Mas atenção: isso não quer dizer que “se demorou, não adianta mais”. Muita gente também melhora com o tempo, o que muda é que cada pessoa tem seu ritmo, e o acompanhamento faz diferença.

2. Treinar com orientação

Na reabilitação, é normal repetir exercícios e tarefas. Isso acontece porque o cérebro aprende com prática.

O  mais  importante  é:  treinar  com  orientação,  no  seu  ritmo. Forçar demais pode dar dor, cansaço excessivo e frustração. Por isso, o acompanhamento profissional ajuda a ajustar o treino para o que é seguro e possível.

3. Cuidar para diminuir a chance de um novo AVC

Além de reabilitar, uma parte essencial do pós-AVC é evitar que aconteça de novo. Isso geralmente envolve:

  • acompanhar pressão, glicose e colesterol (quando necessário)
  • tomar os remédios certinho como o médico orientou
  • ir às consultas de acompanhamento
  • ajustar hábitos com apoio da equipe (sono, alimentação, atividade física segura, parar de fumar, etc.)

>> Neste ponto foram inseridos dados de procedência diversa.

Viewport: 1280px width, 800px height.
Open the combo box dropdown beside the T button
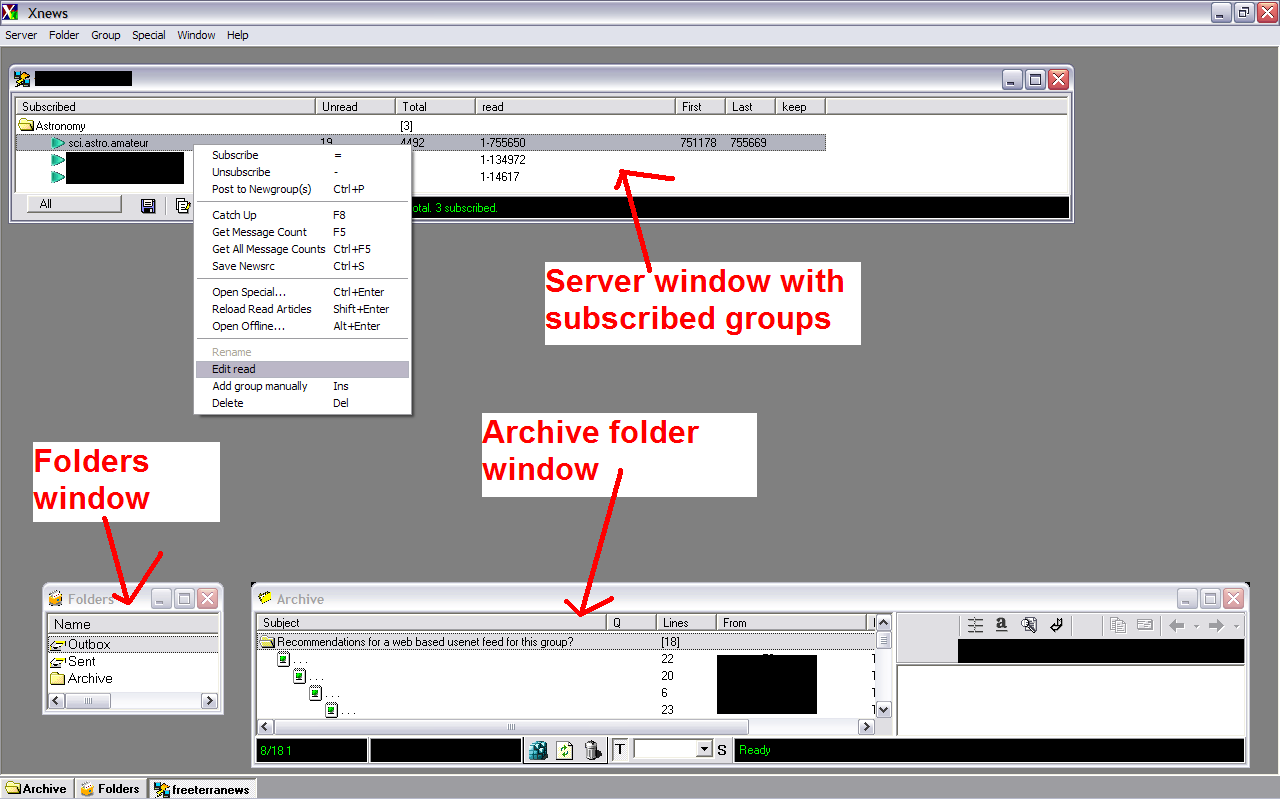tap(704, 750)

Um recado importante: sentir medo nessa fase é comum. Ter um plano de cuidado claro ajuda a trazer mais segurança.

Onde a pesquisa clínica pode ajudar

Em alguns casos, a pesquisa clínica pode fazer parte do cuidado, principalmente em estudos que avaliam formas de reduzir o risco de um novo AVC e melhorar estratégias de acompanhamento.

Na pesquisa clínica, existem:

  • critérios claros
  • acompanhamento e avaliações
  • regras de segurança e orientação

Se você ou um familiar teve AVC, pode ser útil conhecer os estudos em andamento e conversar com a equipe de saúde sobre o que faz sentido.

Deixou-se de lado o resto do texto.